* _WHAT TO WORK ON_
a – Answer these questions using the article on Southwest Florida tourism after the red tide below:
(i) In what year did the Island Inn open?
(ii) About how much money did the Island Inn lose last fall from cancellations, early departures and lost reservations?
(iii) How many rooms does the Pink Shell Resort have?
b – Return the part of the red tide article below between "Some current visitors" and "they stayed away.", inclusive, copied word for word.
>> Begin PASSAGE PROVIDED
Some current visitors had no idea about the environmental crisis that hit Southwest Florida late last summer, shutting down Stewart’s business for almost three months.

Others followed the calamity from afar. And they stayed away.

The 49-unit Island Inn, which opened in 1895 on Sanibel Island, dropped from its usual 100 percent occupancy as regulars like Carol McCloud of Fenwick Island, Delaware, began canceling their reservations.

As the seasonal influx of March visitors continues, McCloud and legions of others like her have been returning. The sky-is-falling pessimism of late last summer has transformed into cautious optimism, with blue water washing ashore on the Island Inn’s 550-foot stretch of beach.

“We’ve been coming here every 25 years, either for a week in November or March or both,” said McCloud of her and her late husband, John, who died last year. Welling with tears of their memories, she said she even spread some of his ashes on the beach, a place she avoided last year because of the red tide but now has embraced with it gone. “I was very aware of the red tide, and I was actually following it, because I had reservations in November.”


Chris Davison, a Cypress Lake High School and FGCU graduate and general manager of the Island Inn for the past nine years, said he is encouraged by new Gov. Ron DeSantis and his appointment of a friend and Sanibel Island resident, Chauncey Goss, to the South Florida Water Management District.

“In general, we’re cautiously optimistic,” Davison said. “People have viewed water differently. There are obviously a lot of initiatives that are moving forward.”

Davison said his inn lost about $500,000 from cancellations, early departures and lost reservations last fall.

“Now, we’re coming closer to our historical levels for these months,” he said. “But these are not the months I’m worried about. It’s going into the summer. God forbid we have another water crisis on our hands.”

Bill Waichulis, chief executive of the Pink Shell Resort on Fort Myers Beach, manages a 206-room hotel that has returned to 90 percent occupancy.

“If we don’t fix this water quality, who knows?” Waichulis said. “If we have another red tide this year, it will be catastrophic for the business. It would not be good. I hope that we can fix the water quality.

“It was a horrible third quarter. Fourth quarter didn’t get good until December. But I will say business is very good. It’s probably for us on track to be one of our best years for a first quarter.”

Fourth-quarter visitors to Lee County fell by 3.4 percent, and visitor spending fell by 3.3 percent from 2017, when both of those figures rose by 2.8 and 7.9 percent from 2016.

Social media and the instant, 24/7 gratification of society has played a role in that, Waichulis said. The red tide crisis seemed like ancient history, he said, when compared to the northern polar vortex of late January.

“Things can get bad in society now, and people on social media, they see bad things every day,” Waichulis said. “Travelers are trying to get out of the cold weather right now. As long as there aren’t dead fish on the beach, they’re happy. We have no issues with red tide that I’m aware of. The water is clear, and the weather is wonderful.”
>> End PASSAGE PROVIDED
>> Begin RECORDED DATA
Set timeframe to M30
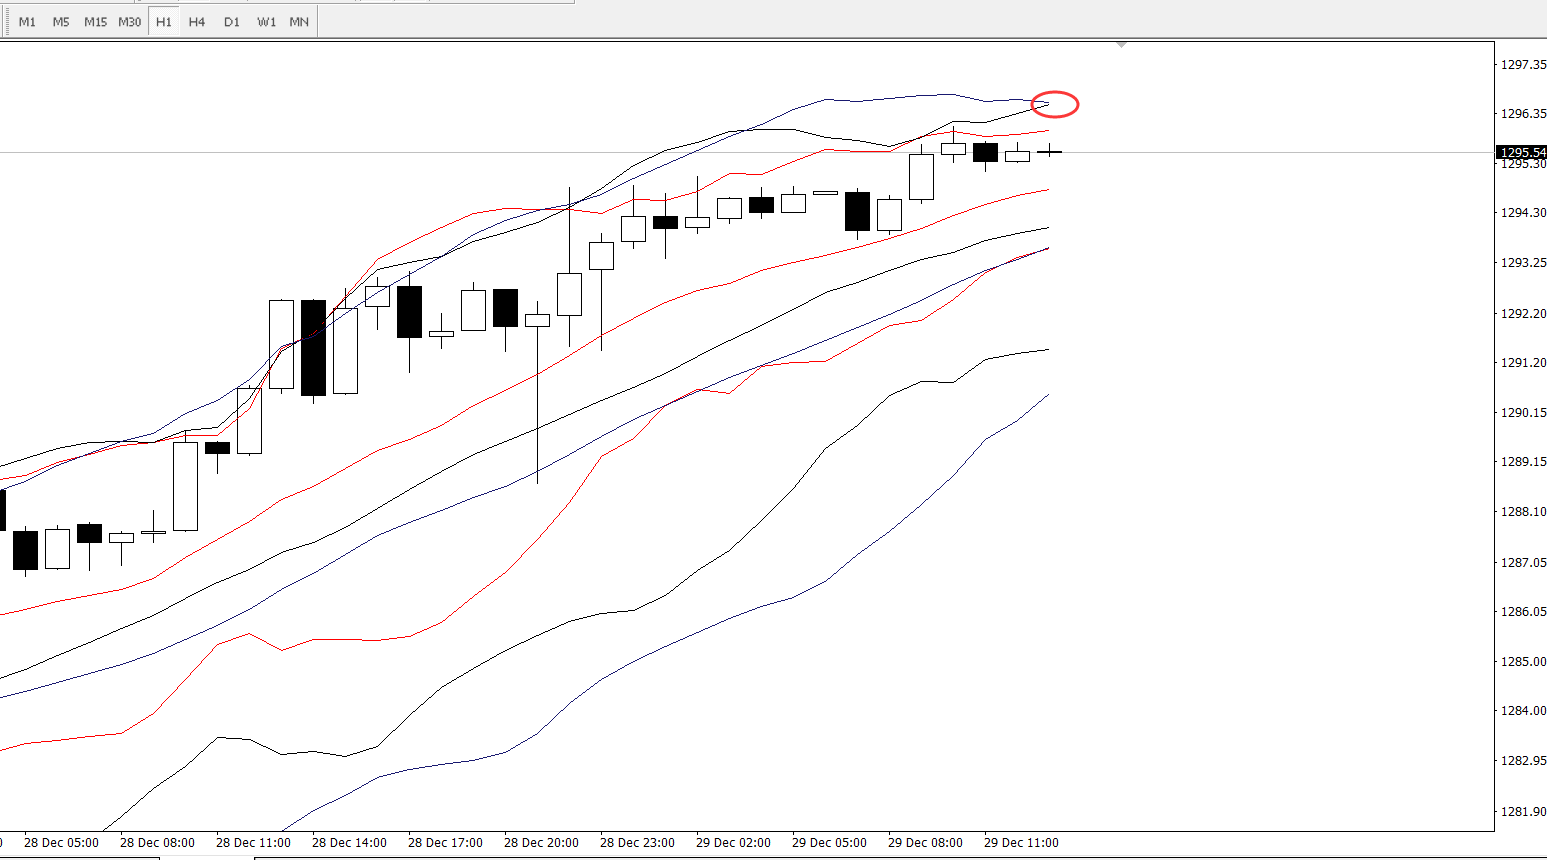 click(x=129, y=22)
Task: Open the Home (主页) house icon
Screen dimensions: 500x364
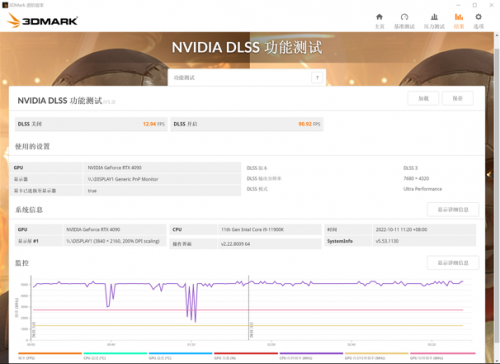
>> End RECORDED DATA
* _WORKED ANSWERS_
a –
(i) 1895
(ii) About $500,000
(iii) 206

b –
Some current visitors had no idea about the environmental crisis that hit Southwest Florida late last summer, shutting down Stewart’s business for almost three months.

Others followed the calamity from afar. And they stayed away.